Guy Montang es el protagonista de Fahrenheit 451, la novela de Ray Bradbury cuyo argumento cuenta las estrategias de un gobierno ficticio que busca crear una sociedad sin libros. Para lograrlo organiza un ejército de quemadores de libros.
Guy Montang es uno de ellos. Pero, en el transcurso de la historia cambia. Descubre su vocación de bombero literario. Se convierte en un salvador de libros del fuego y también en fugitivo.
Me sentía parte del ejército de Guy Montan cuando el hombre soltó la pregunta: ¿Cuál es la utilidad de llevar libros a un archipiélago que se debate entre los huracanes, ajustar los decibeles de los turistas o vivir en un autismo político inexplicable?
__ Utilidad? ¿Utilidad? Realmente ninguna contesté, mientras miraba fijamente al personaje de la política local que me cuestionaba.
Lo dije con sinceridad y cansancio. La utilidad suele ser un argumento retorcido cuando se trata de un dialogo sobre el “conocimiento” y en ocasiones también cuando se trata de libros.
Los profetas de la rentabilidad por siglos han combatido el ocio con frases tan letales como “la letra con sangre entra” o “trabajen vagos”, el estribillo que pretendió eliminar de un tajo la literatura y la música contenidas en las protestas del Paro Nacional que marcó la historia reciente del país.
La forma más fácil de iniciar la hoguera contra los libros es eliminarlos de los presupuestos destinados a la cultura. Empecé a trastabillar en la respuesta. ¿De verdad tenía que responder? Recordar, por ejemplo, que las islas sobreviven por hurgar en la memoria vestigios de lo que alguna vez fueron. Que aquí la palabra es un ejercicio de supervivencia. Que tenemos la facultad de leer hasta la lluvia y que estamos enfermos de utilidad.
Que nos inventamos 'ferias' para justificar una vida por fuera del circulo concéntrico del hastío. Y que incluso podemos obviar la palabra fiesta o festival pero insistimos en que nos permitan conservar la palabra libros.
Que en años anteriores logramos que toneladas de ellos atravesaran el país en barcos, en aviones y se instalaron en nuestras bibliotecas como la leche Carnation en las cocinas. Casi a los gritos le dije que habíamos logrado la publicación de la colección La raya en el ojo y que hoy esos cinco títulos de autores de las islas recorren todos los rincones del país.
Les recordé que más de cien escritores de diversas partes del mundo entraron en dialogo directo con nuestros narradores, poetas y músicos, porque más que letras, nos interesa el dialogo sobre nuestra realidad.

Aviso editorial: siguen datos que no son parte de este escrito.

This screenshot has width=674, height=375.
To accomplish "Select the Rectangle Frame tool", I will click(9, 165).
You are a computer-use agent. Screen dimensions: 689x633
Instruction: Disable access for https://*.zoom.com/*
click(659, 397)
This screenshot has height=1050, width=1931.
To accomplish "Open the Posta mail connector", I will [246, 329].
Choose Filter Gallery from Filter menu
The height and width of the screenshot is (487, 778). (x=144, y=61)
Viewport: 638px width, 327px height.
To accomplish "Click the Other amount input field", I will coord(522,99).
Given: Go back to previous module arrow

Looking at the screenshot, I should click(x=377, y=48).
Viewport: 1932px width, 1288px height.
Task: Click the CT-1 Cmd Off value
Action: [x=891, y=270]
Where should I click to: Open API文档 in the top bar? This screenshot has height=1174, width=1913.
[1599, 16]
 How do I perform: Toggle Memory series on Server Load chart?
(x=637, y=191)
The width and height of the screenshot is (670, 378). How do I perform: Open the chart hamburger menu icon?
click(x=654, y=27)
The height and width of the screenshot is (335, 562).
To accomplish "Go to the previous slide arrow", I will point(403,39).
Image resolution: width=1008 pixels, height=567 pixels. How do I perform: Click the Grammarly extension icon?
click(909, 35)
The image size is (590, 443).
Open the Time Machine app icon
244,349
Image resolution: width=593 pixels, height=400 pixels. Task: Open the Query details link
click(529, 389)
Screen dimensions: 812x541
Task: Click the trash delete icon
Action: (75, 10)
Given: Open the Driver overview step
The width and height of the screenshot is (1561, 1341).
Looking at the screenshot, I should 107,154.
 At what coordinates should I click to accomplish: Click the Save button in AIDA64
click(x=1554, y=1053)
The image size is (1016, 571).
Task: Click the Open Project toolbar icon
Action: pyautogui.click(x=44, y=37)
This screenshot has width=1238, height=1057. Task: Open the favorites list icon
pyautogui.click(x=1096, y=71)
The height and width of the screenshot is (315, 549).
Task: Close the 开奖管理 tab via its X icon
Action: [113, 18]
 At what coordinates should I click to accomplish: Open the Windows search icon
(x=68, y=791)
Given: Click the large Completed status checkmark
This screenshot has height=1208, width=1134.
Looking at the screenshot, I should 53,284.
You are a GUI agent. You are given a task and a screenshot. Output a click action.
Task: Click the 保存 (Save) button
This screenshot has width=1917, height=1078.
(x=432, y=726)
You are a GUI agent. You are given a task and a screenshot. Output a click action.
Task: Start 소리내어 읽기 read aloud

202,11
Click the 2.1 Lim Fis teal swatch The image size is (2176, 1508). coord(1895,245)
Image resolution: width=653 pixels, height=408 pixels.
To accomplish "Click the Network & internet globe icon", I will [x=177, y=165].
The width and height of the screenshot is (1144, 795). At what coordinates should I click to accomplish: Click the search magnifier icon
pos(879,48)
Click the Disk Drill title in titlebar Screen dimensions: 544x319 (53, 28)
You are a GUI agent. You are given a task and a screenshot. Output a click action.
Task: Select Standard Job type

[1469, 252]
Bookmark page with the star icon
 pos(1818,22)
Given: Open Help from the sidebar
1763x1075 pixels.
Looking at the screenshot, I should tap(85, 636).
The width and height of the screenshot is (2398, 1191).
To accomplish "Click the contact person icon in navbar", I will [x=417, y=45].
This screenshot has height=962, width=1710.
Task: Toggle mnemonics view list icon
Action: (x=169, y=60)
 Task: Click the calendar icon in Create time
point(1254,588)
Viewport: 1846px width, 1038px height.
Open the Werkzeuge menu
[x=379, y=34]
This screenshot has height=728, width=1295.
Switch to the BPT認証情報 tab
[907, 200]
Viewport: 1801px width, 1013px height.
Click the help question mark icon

Incluso el pasado 2020, en medio de la pandemia que nos azotó y mató más de ciento treinta personas conocidas (aquí todos somos familia, parientes, o vecinos) logramos hacer una FILSAI virtual y en una sola actividad, más de trescientos niños de los colegios públicos de la isla se conectaron por Wasap para hacer los talleres de la Nubecita viajera.
Y es que teníamos que hablar de nubes. Especialmente de las que se juntan con otras venidas de lados más fríos y paren huracanes como el IOTA, que arrasó la isla Providencia y la dejó sin casas, sin hospital, sin colegios, sin bibliotecas, sin hoteles y con pocas esperanzas de recuperarse con prontitud.
¿Cómo se hace una feria en estas condiciones? Con dolor, pero con firmeza. Comenzando de cero, Inaugurando una forma distinta de estar y acompañar. Hacerla como se abre una tienda de campaña para sacar palabra por palabra de los escombros.
Hay que escuchar atentamente, sobre todo a los niños. Recoger las historias que detuvieron la furia de los vientos, reconocer los gestos de la solidaridad que se cuentan como escamas de pez loro y sugerir más que imponer una caricia que mitigue tanto exhibicionismo institucional frente a la tragedia.
También puede trasladar los grados 'fahrenheit' a centígrados y descubrir la temperatura espiritual que se requiere para quemar un libro.